Italy Moves to the Right

Our Life and Times
By Kevin A. Barry and Mitch Weerth

Despite polls showing a closer race, the right won a decisive victory in April’s national elections. Since then, it has launched unprecedented attacks on immigrants, especially Roma. Billionaire Silvio Berlusconi, a strong supporter of the Iraq war, will head the new government. His coalition includes the anti-immigrant Northern League and with the National Alliance, a party with roots in neo-fascism.

The left-of-center Democratic Party received only 38% of the vote. Its leader, Walter Veltroni, took a new tack by forming his coalition entirely around former Christian Democrats and former Communists, thus excluding the small Marxist left from even a minor role in his coalition. (This did not stop Berlusconi from comparing Veltroni to Stalin during the campaign, however.) Veltroni’s move to the right, which included his own attacks on immigrants, surely lost him some votes. But openly leftist parties also fared very poorly, resulting in a parliament without a single communist for the first time since World War II.

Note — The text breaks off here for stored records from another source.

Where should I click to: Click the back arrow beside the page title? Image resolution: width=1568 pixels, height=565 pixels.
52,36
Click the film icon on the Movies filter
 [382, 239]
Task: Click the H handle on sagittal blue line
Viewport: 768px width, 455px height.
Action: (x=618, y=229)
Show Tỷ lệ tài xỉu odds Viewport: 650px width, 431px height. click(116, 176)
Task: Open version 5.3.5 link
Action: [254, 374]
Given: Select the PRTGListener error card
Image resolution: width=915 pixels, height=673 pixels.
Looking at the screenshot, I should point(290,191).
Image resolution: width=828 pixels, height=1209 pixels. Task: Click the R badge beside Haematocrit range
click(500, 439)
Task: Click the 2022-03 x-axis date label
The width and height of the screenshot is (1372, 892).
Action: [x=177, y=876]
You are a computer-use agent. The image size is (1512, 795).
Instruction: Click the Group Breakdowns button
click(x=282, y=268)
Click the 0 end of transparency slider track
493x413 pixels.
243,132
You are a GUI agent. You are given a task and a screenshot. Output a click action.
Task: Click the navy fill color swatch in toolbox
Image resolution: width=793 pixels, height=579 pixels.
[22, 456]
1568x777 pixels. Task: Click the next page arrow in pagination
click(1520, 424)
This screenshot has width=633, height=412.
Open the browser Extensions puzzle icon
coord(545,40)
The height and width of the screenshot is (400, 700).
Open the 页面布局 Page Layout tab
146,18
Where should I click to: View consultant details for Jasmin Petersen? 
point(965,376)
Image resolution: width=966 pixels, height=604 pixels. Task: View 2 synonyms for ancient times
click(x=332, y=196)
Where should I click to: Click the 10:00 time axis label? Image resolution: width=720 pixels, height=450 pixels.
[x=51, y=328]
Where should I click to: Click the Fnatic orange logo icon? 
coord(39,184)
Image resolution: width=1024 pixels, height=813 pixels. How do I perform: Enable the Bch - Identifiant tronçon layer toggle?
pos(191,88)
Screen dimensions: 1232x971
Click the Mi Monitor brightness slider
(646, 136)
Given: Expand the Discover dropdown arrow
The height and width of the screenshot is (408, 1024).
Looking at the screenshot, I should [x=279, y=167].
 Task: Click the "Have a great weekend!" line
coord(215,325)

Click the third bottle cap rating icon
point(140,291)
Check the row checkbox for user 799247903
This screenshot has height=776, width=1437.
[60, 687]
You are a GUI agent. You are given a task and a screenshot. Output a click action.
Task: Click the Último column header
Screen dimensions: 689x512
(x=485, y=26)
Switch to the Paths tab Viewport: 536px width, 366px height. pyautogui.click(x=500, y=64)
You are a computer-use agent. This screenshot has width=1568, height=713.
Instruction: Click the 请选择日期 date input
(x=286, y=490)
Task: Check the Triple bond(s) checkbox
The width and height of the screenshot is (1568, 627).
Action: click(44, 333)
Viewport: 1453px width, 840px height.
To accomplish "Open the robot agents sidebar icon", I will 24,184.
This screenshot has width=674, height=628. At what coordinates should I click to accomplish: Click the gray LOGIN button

The results in Rome were equally disastrous, with Gianni Alemanno of the National Alliance elected mayor with a solid majority. Alemanno wore a Celtic cross, considered a symbol of fascism in Italy, while campaigning on a platform that included a promise to expel from the city some 20,000 immigrants, whom he blamed for an increase in crime. In a victory walk on election night National Alliance leaders led their supporters through the streets, accosting people who looked like foreigners and demanding to see their residence permits.

The Italian left is licking its wounds, mourning the “Waterloo” it suffered in April. Will the left be able to come to terms with the fact that anti-immigrant racism was the key to the right’s surprising victory, trumping opposition to both the U.S. war in Iraq and to neo-liberal capitalism?